Are the Facebook Millionaires good for America? (and, why Peter Thiel is a libertarian)

A bunch of people just got “liquidity” this week in the Facebook IPO — a thousand millionaires, I think I read. And Zuckerberg’s number is just insanely huge.

Capitalism at work, right? God bless it.

I actually think so — notwithstanding the all too true Peter Thiel critique of “we wanted flying cars, we got 140 chars”. I mean has Facebook done any good for anyone that wasn’t possible with all the other stuff? Text messages, email groups; they didn’t even invent the status update.

But Papa Bear Paul Graham, the uber hacker these days, like a lot of hackers I think has a somewhat strange view.

Here is the sensible part, which he puts in his 2004 essay from paulgraham.com and his book Hackers & Painters called “Mind the Gap“:

A – technology creates wealth

B – if you let people keep most of what they create, they’ll make technology

C – technology’s wealth creation gives benefits to all of society

Great! A and C are pretty simple techno-optimist statements and everyone here agrees I’m sure. Jobs and Woz made a great thing, it made a fortune for them and it made huge value for the rest of us.

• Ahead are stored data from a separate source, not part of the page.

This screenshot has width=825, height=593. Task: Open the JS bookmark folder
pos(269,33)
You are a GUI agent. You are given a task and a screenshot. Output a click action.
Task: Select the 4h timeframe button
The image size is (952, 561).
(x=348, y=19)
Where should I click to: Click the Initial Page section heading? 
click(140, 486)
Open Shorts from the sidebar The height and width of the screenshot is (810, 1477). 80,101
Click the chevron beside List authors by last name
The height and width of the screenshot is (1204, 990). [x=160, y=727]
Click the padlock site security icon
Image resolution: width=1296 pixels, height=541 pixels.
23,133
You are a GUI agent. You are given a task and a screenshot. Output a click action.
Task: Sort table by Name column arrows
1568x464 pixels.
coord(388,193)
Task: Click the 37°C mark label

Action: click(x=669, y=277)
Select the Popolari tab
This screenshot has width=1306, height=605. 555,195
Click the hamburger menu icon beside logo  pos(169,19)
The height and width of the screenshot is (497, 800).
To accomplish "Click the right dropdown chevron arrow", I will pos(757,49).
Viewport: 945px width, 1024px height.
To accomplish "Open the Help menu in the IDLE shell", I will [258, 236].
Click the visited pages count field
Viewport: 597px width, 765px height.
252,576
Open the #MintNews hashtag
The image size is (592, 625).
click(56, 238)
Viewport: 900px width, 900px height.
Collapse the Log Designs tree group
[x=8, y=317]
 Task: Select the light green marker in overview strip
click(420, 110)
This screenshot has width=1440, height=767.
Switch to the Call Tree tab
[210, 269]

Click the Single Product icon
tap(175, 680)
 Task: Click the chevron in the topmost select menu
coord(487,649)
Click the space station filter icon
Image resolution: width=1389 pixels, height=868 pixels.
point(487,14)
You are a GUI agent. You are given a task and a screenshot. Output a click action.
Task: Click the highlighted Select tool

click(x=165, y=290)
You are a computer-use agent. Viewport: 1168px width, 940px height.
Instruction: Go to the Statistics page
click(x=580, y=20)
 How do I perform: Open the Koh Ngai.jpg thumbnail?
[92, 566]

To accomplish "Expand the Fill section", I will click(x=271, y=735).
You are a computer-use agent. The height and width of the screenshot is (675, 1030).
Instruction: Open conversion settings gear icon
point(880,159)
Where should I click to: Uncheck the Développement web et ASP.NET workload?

Maybe Facebook is an example of C. Not as good as Apple though.

B is just a basic thesis of capitalism. Don’t make taxes 100%. Fine. I mean it’s dumb to suggest Zuck should get taxed any crazy taxes just because he is super duper rich. There were risky scary moments along the way and the promise of spectacular wealth was an ingredient in why they all did what they did.

Here is the weird part, PG goes further to basically say, therefore worrying about “the gap between rich and poor” is a dumb thing. In fact it’s probably a good thing. If the rich are insanely rich, they must be creating huge value. He sounds like this mouthy, impolitic richie rich from Bain.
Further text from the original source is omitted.